And when Mexican American women watched a narrative featuring Latinas, they were more pulled into the story, identified more with the characters, and felt stronger emotions.

Transportation, identification, and emotion all helped explain shifts in knowledge, attitudes, and behavioral intentions.

When we make communities the source, not just the subject, we protect the details, voice, emotion, and humanity that make the story work in the first place.

https://pubmed.ncbi.nlm.nih.gov/24347679/

📝 Message Makeover:

Before: “Subject.”
After: “Source.”

Source changes the power dynamic. It reminds us that the community is not just material for the message.

They are where the language, meaning, emotion, humor, frustration, pride, truth, and meaning should come from.

🛠️ The PHacilitator’s Corner: When You’re Not the Best Messenger

There will always be stories you are not the best person to tell.

When you are not the best messenger, your job is to clarify the role you can play.

Ask yourself:

1. Who is closest to this story?
Who has the lived experience, context, language, and stakes?

2. What role am I actually playing?
Am I the messenger, the facilitator, the platform, the editor, the connector, or the person holding the mic?

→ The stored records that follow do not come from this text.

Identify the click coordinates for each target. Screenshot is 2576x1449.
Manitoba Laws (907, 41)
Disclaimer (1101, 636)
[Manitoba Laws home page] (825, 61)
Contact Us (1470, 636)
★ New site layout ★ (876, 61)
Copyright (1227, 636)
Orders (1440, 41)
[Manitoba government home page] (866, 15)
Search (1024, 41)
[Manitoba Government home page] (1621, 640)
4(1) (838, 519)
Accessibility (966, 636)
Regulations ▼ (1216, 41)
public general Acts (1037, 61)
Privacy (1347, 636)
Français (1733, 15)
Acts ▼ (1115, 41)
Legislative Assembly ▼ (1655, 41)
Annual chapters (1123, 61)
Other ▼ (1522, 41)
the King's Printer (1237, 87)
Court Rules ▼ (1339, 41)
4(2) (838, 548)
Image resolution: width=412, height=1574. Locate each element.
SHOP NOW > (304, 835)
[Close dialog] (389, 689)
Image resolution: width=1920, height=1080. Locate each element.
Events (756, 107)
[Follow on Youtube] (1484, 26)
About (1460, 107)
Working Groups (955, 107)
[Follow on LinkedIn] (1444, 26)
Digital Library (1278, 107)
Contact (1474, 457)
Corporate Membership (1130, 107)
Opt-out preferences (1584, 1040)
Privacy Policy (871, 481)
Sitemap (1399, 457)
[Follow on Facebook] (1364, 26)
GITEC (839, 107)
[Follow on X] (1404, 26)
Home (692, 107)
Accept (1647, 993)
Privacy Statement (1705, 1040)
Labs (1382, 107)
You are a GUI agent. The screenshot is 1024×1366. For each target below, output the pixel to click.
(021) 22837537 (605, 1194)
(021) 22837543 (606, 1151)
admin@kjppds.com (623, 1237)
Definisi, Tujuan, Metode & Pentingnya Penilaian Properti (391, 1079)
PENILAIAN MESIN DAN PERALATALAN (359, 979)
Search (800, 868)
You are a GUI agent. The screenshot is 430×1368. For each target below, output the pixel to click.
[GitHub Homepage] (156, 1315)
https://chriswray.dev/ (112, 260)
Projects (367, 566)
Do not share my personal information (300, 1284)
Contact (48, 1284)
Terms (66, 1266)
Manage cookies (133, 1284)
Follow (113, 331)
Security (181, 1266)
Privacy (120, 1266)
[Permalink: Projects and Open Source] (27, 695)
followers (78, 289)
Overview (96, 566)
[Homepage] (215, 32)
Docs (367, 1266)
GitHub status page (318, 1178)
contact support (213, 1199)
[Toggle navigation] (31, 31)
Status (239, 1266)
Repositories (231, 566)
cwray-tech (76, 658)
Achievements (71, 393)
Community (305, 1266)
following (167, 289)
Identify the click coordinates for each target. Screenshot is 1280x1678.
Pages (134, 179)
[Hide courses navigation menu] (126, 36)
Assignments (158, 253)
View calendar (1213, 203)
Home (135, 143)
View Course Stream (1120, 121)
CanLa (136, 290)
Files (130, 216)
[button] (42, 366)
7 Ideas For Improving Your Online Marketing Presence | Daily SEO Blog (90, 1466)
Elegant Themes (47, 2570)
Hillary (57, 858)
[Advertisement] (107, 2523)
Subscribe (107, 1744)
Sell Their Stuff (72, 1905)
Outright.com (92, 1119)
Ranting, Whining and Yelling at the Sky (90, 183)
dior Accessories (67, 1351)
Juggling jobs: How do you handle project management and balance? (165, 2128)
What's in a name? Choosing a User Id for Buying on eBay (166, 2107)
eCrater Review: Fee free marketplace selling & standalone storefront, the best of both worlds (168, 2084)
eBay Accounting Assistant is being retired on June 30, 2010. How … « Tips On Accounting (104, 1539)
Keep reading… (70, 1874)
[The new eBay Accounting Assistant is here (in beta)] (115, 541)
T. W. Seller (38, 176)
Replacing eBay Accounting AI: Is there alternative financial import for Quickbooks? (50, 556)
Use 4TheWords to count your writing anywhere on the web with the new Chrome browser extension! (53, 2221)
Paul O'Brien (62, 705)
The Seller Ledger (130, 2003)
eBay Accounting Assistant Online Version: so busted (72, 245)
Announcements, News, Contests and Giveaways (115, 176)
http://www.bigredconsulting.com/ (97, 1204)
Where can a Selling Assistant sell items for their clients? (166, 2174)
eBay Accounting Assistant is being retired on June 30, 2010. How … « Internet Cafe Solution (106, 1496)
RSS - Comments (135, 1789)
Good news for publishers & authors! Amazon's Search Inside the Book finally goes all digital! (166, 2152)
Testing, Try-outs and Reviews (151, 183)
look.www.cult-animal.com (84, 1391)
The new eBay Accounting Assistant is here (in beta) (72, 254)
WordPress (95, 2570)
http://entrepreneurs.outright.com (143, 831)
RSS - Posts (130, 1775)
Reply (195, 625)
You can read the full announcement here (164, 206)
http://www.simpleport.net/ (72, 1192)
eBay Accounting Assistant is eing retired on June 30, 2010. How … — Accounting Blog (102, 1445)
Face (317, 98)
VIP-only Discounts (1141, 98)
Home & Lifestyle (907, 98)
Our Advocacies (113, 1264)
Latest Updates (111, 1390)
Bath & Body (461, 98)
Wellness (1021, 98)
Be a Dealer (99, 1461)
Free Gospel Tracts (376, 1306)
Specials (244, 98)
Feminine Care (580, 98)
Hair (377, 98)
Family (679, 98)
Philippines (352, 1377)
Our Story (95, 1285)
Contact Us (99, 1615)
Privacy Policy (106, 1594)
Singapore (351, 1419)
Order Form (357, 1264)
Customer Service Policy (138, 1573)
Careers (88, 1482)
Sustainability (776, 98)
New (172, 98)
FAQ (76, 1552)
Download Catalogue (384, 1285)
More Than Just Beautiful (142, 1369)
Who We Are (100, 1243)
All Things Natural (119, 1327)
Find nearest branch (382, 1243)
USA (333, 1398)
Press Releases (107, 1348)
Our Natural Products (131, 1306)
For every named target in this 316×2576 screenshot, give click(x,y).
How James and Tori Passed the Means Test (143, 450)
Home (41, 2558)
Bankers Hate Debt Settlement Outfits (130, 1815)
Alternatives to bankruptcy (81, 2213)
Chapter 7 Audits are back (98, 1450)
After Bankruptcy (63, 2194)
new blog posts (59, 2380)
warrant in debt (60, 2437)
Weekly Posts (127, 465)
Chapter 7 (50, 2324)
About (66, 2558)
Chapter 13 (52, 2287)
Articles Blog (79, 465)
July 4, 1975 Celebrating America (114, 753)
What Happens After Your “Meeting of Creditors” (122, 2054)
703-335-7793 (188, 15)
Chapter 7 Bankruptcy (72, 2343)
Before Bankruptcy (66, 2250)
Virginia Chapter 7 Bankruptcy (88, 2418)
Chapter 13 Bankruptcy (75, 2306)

3. Am I creating room or taking up room?
Is my presence helping people speak for themselves, or am I becoming the center of a story that is not mine?

4. Have I made consent clear and refusal easy?
People should know how their words may be used, and they should be able to skip, pause, stop, or say no without pressure.

5. Will the final version still honor the source?
Before you publish, post, present, or pitch it, ask: Does this protect the person’s voice, context, dignity, and meaning?

Sharing is caring, so share the stage.

I haven’t signed off in a while, wow, my bad

How’d I do?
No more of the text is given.